For anyone who wants to help: I've been looking at a bunch of different ways to achieve high-availability postgres. What approach would you all suggest for a solo startup on a limited budget
I had a hell of a time getting PgPool II w/ PG Streaming Replication set up right. The trivial cases seemed to be fine, but when I started triggering failovers back and forth, I ran into a lot of cases where PgPool II would go stale due to a data file left around in /tmp.
I eventually got it working, but there were way too many informally created scripts that PgPool and PG had to know to trigger failovers, initiate resyncs from WALs, etc. I didn't like it at all, and around about then AWS started offering PG on RDS, so I just moved to that.
So, my advice would be, unless you've got someone on team for who that isn't that much work, you get a lot of benefit from going w/ hosted. RDS Postgres has been pretty great - not exceptional, but for my use cases, okay. Hoping they add cross region read replicas for PG sometime soon, as that would make a lot of expansion opportunities really easy.
I'm worried that this is going to sound flippant (not my intention), but use Heroku. You're under significant time constraints with being a solo founder and it would most likely be a win to just not have to worry about this one technical aspect.
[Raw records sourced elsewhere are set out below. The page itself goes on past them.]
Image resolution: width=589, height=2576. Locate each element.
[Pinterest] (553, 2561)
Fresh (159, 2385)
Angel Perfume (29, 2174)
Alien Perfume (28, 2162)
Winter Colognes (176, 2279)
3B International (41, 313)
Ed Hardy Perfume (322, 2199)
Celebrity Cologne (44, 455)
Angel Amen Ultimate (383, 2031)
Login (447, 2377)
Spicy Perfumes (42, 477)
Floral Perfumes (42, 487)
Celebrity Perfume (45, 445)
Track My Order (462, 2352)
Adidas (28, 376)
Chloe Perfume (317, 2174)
Nothing wrong with staying that at all. It is easier to get started with. We should try to create some AMI images to make it a little easier to get up and running at AWS with Postgres-XL.
I am also running a solo startup. Don't run your own database. It is an unwanted distraction and data loss due to poor backup procedures (i.e. do you actually test backup/restore) can often kill your startup before it has a chance to take off.
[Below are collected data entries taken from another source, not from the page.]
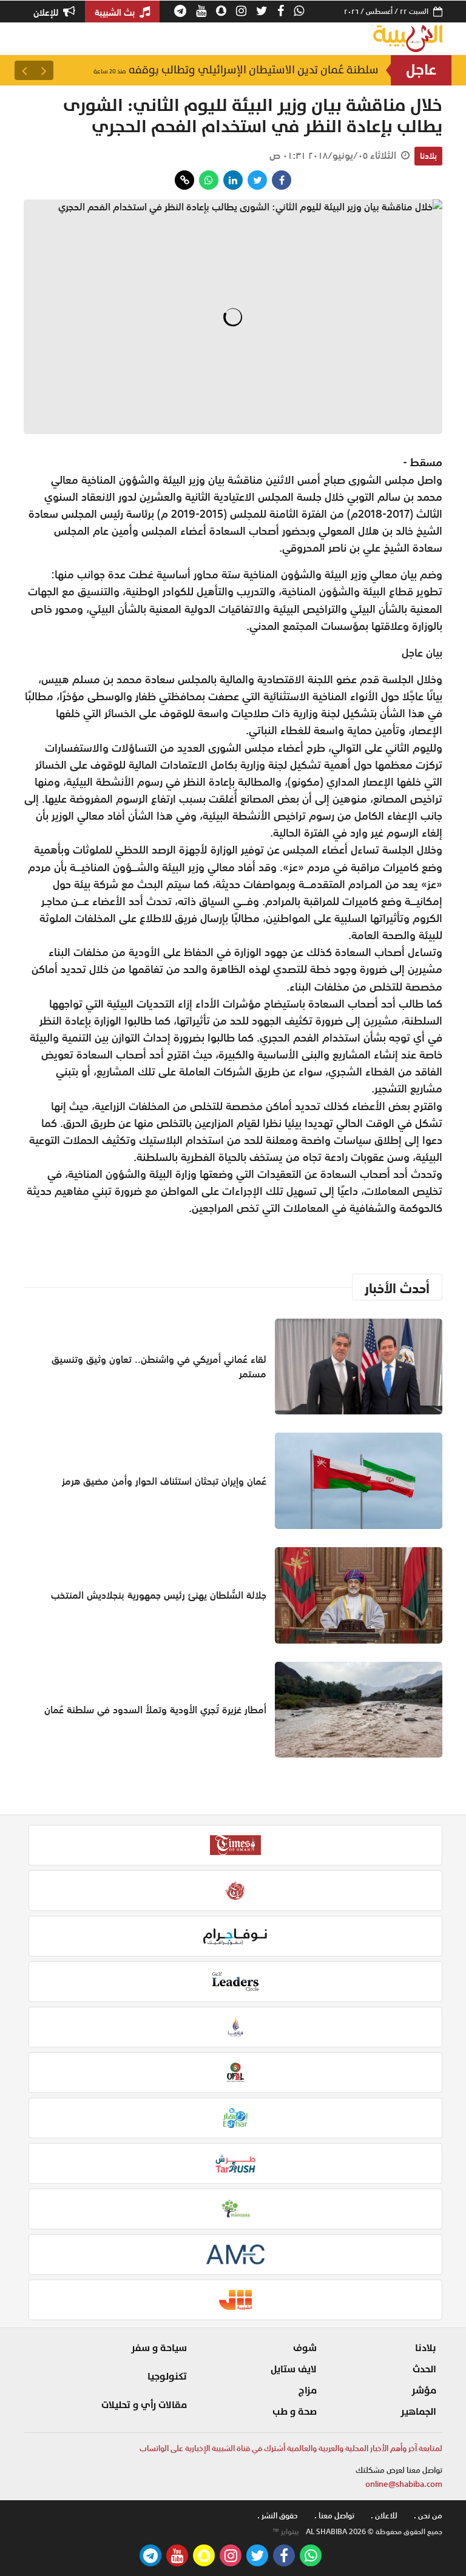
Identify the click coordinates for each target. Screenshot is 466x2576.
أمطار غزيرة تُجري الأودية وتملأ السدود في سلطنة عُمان (155, 1709)
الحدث (424, 2369)
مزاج (308, 2390)
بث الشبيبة (116, 12)
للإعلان (47, 12)
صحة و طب (294, 2412)
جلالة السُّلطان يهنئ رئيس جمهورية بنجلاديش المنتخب (158, 1595)
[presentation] (43, 70)
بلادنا (428, 155)
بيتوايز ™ (285, 2532)
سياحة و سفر (159, 2348)
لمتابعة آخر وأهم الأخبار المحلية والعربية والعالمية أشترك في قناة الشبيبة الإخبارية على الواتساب (291, 2448)
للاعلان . (384, 2515)
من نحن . (428, 2515)
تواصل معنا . (334, 2515)
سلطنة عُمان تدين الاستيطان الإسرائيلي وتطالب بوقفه (236, 70)
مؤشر (423, 2390)
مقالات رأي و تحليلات (144, 2405)
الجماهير (418, 2412)
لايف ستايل (294, 2369)
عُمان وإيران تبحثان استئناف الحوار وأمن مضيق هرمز (164, 1481)
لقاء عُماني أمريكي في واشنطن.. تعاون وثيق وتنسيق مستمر (159, 1366)
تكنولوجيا (167, 2376)
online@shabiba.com (403, 2484)
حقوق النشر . (277, 2515)
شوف (305, 2348)
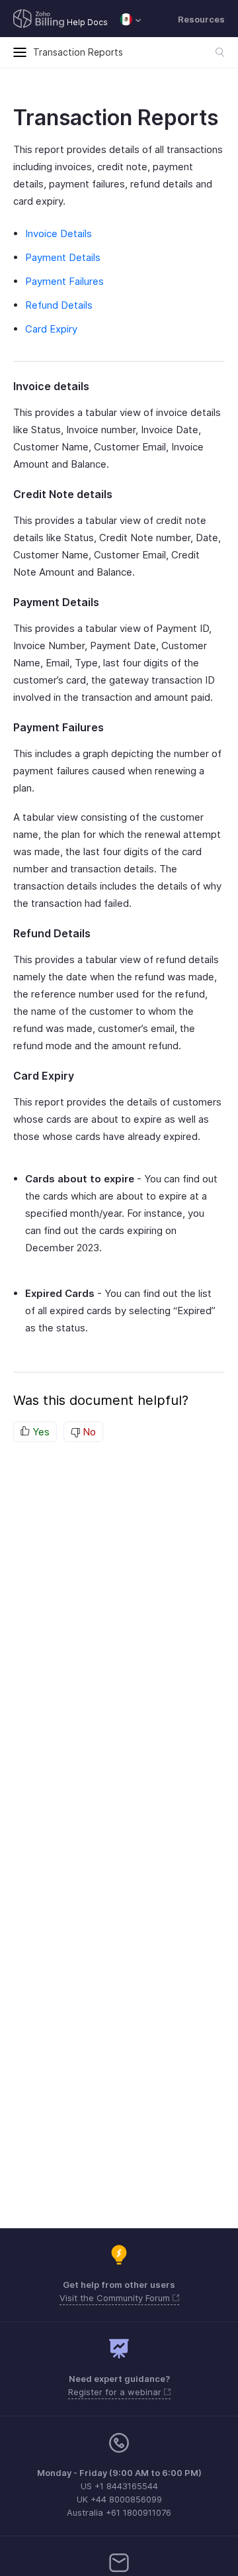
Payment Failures (64, 281)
Plenty of great hosted database solutions e.g. AWS RDS (PostgreSQL, MySQL, Oracle), MongoLab, MongoHQ, Cloudant, Firebase, Azure etc.
http://www.packtpub.com/postgresql-replication/book is a great book about how postgresql replication works. Thing that I love about the book is that it doesn't just describe how to setup replication, it nicely describes how postgresql works (disk layout, the wal/transaction logs, fsync consistency, checkpoints, etc).
I'd recommend doing a master-slave setup. Doing a master-master is a lot more complicated. If the master goes down, you can have monitoring software promote a slave to be the new master.
For a solo startup on a limited budget I would recommend a single-server Postgres setup. Don't solve scaling problems until they become a real problem.
Tough for HA, default Postgres has everything you need to get started.
The one thing that's missing is automated failover, but personally, I wouldn't do that with a database because from experience, from all the issues that would cause an automated failover, only a very small part would actually be solved by such action, whereas most of them would probably be made a lot worse.
Especially considering that undoing a failover is very costly (in terms of time, not necessarily money) until we get 9.4 where failing back to the original master won't need a full resync.
As much as I dislike lots about Oracle, the Oracle DB RAC cluster sets the bar pretty high, imho. Multi-master with automated failover that just works.
I've been working on an automated failover framework based on Zookeeper and ZFS for some time now. Whilst we use it in production, it's been hampered by bugs we keep hitting in the PG replication layer. Coupled with the problem that the PG WAL includes checkpoint data in addition to transaction logs, it makes it quite difficult to get right and make the system completely hands off.
Sure, didn't mean to imply that I thought this was a big advancement there (haven't looked at the options deep enough to tell, this included), just that the two concerns are different and YAGNI may apply to scale but not HA (though it can certainly apply to HA as well).